The Government of Norway announces
[April 16], the Ministry of Culture announced a national FM-switch off, to complete the transition to digital radio. Norway is making [a] historical move into a new radio era, being the first country in the world to decide upon an analogue switch-off for all major radio channels. With DAB (Digital Audio Broadcasting) and digital radio, listeners will be provided with more radio channels and greater diversity in content.
[...]The DAB-coverage in Norway now exceeds FM-coverage. DAB provides Norway with 22 national channels, as opposed to five channels transmitting nationwide on FM.

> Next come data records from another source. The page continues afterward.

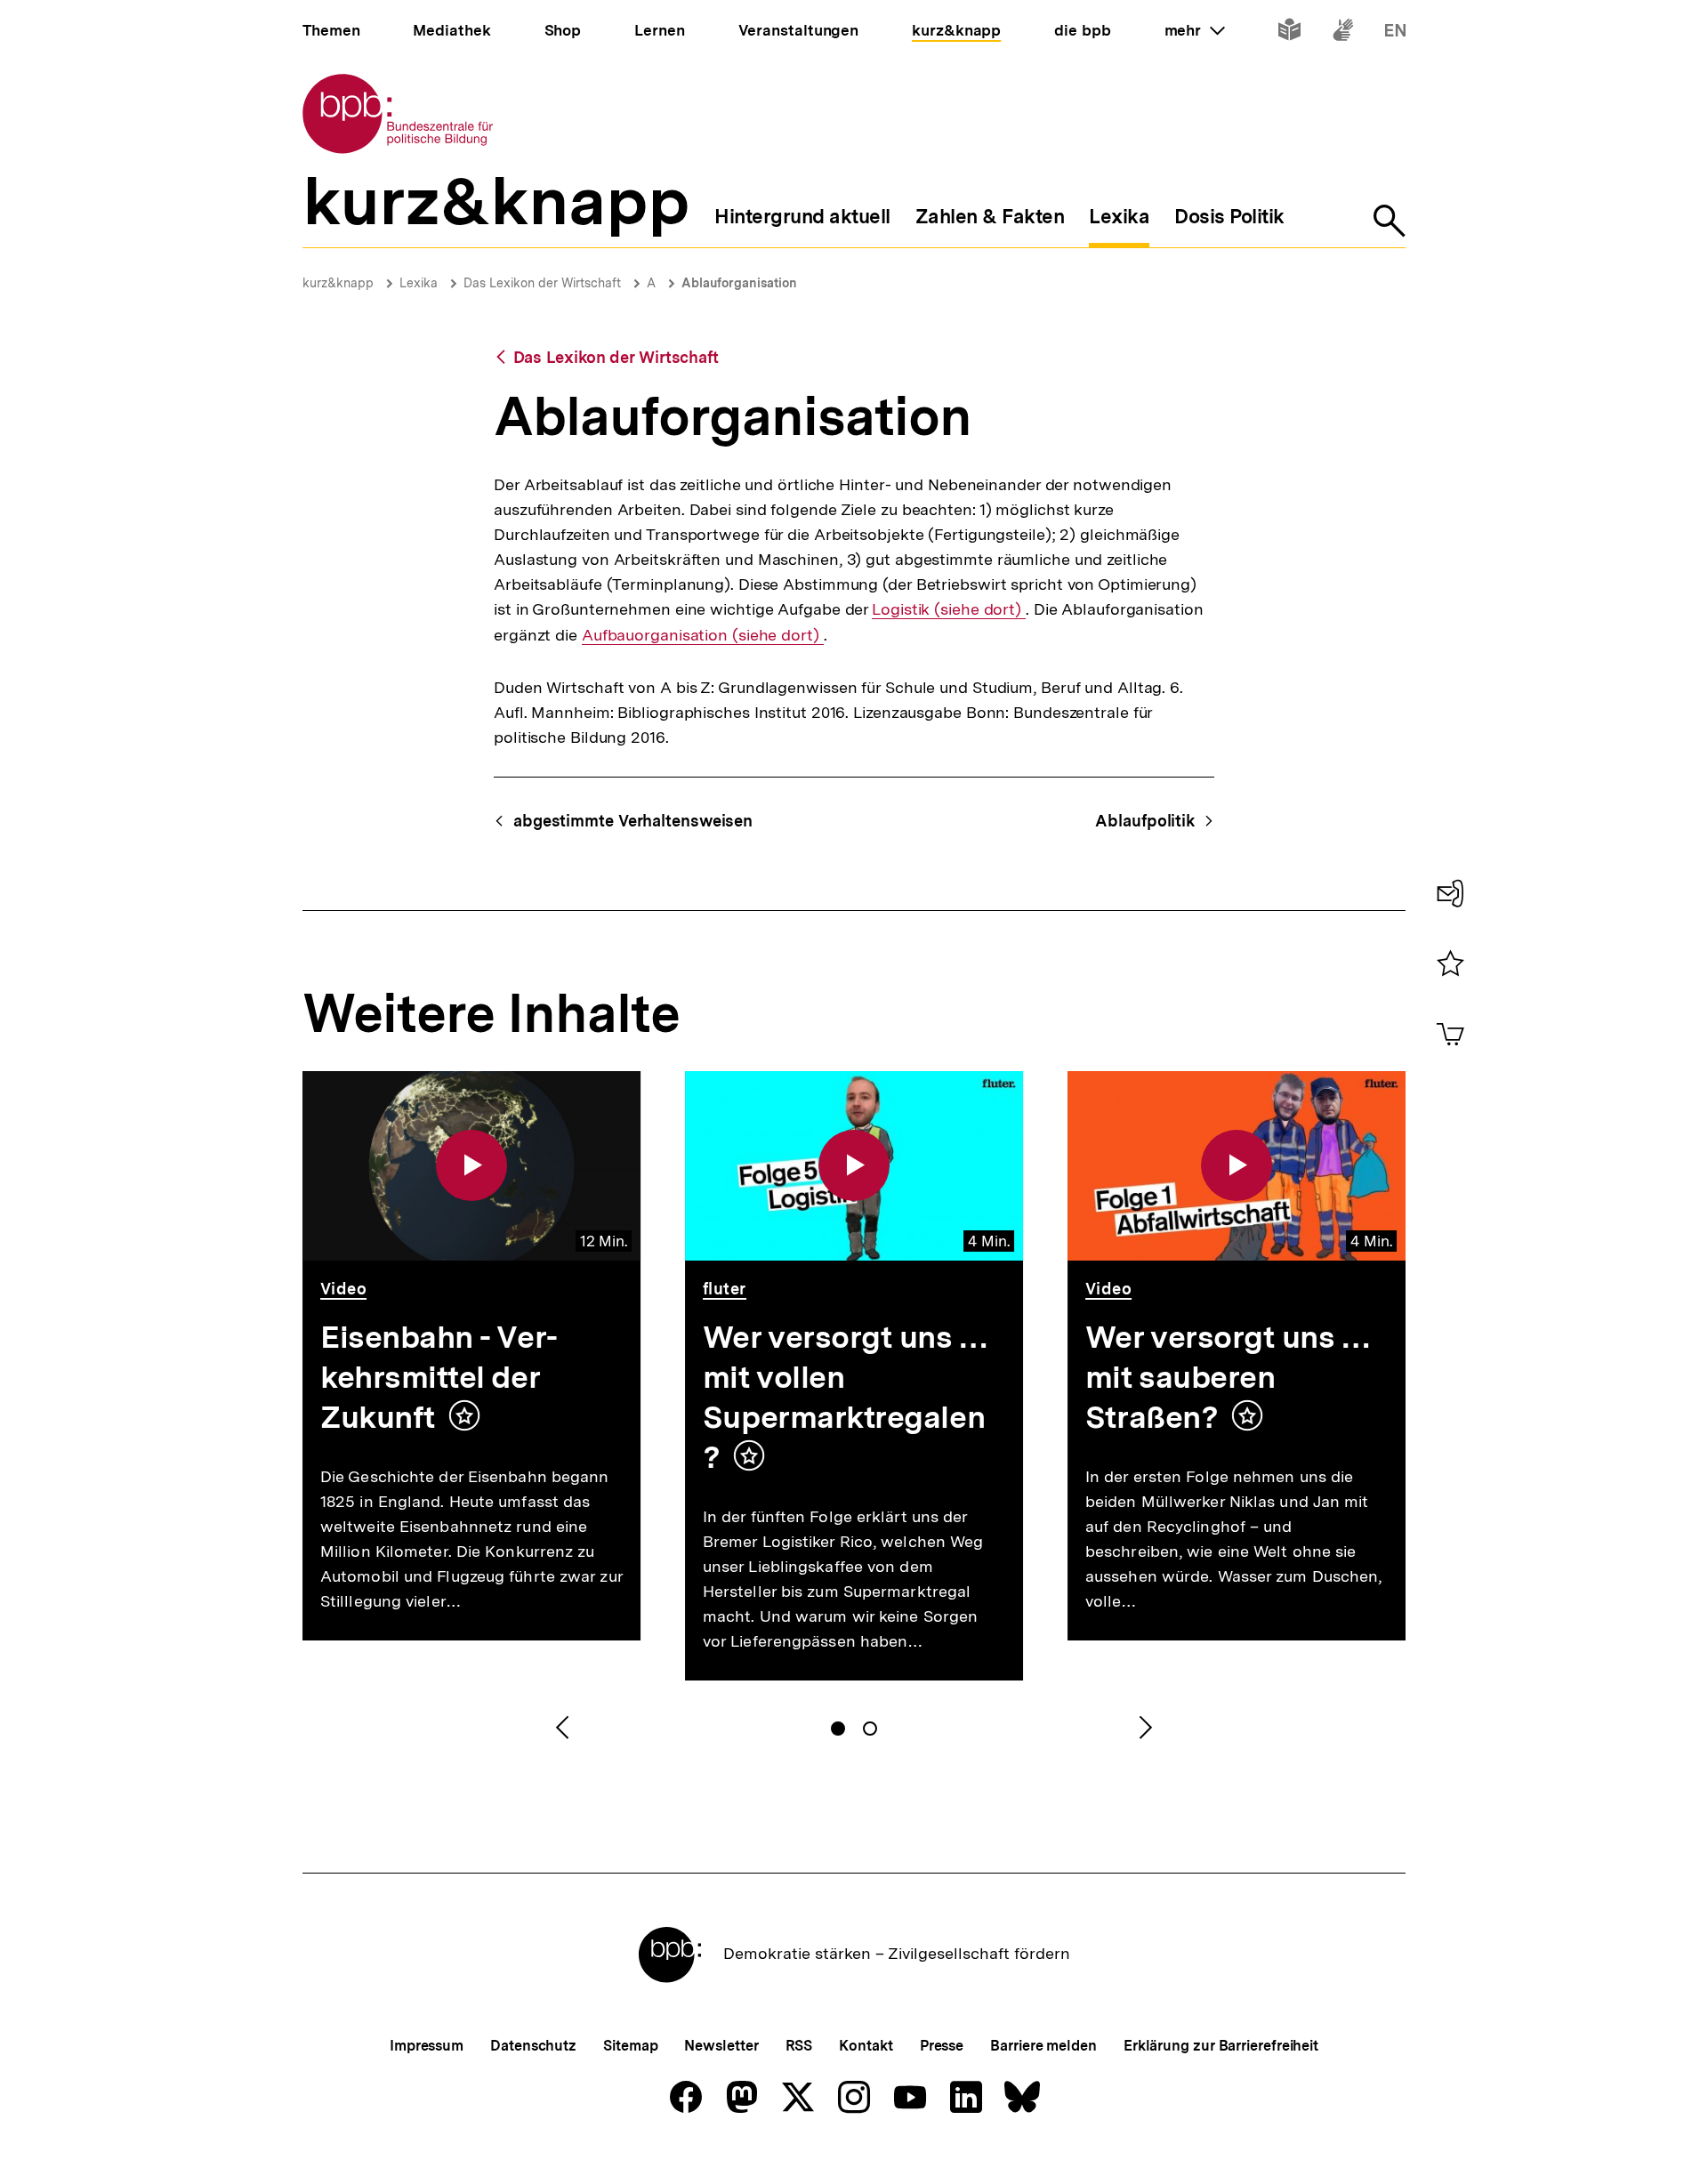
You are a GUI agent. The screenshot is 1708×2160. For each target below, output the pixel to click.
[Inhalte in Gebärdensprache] (1343, 33)
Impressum (426, 2045)
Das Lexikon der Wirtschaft (542, 283)
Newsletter (721, 2045)
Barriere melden (1043, 2045)
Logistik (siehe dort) (949, 609)
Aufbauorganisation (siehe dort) (703, 635)
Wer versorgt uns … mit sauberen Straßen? (1229, 1377)
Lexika (418, 283)
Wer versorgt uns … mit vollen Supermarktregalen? (846, 1397)
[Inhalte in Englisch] (1395, 33)
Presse (941, 2045)
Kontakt (865, 2045)
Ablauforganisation (739, 283)
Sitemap (630, 2045)
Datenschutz (533, 2045)
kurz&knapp (338, 283)
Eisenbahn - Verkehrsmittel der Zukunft (439, 1377)
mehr (1194, 30)
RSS (799, 2045)
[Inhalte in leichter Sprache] (1289, 33)
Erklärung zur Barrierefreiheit (1221, 2045)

[...]Switch-off starts in Nordland county 11th January 2017 and ends with the northernmost counties Troms and Finnmark [13th December] 2017.
Official announcement in Norwegian. Also covered at Ars Technica.
(Score: 1, Interesting) by Anonymous Coward on Tuesday April 21 2015, @08:03PM
Sounds like the GGP is thinking of ATSC in the USA.
Back when the switchover from NTSC happened, in sci.electronics.design we had a guy that lived in the mountains who noted that if a plane flew over he would lose 5 minutes of his movie.
(ATSC has essentially zero tolerance for multipath.)
If clouds rolled in, he would lose the rest of the evening's broadcasts.
Other folks in remote areas that could previously get snowy reception now got nothing.
Ones and zeros are great--as long as your ones are all above the logic threshold.
The protocol the USA adopted seems to have been chosen by the cable TV industry.
Now, it wouldn't surprise me a bit if digital radio in the USA has been done just as badly as TV was.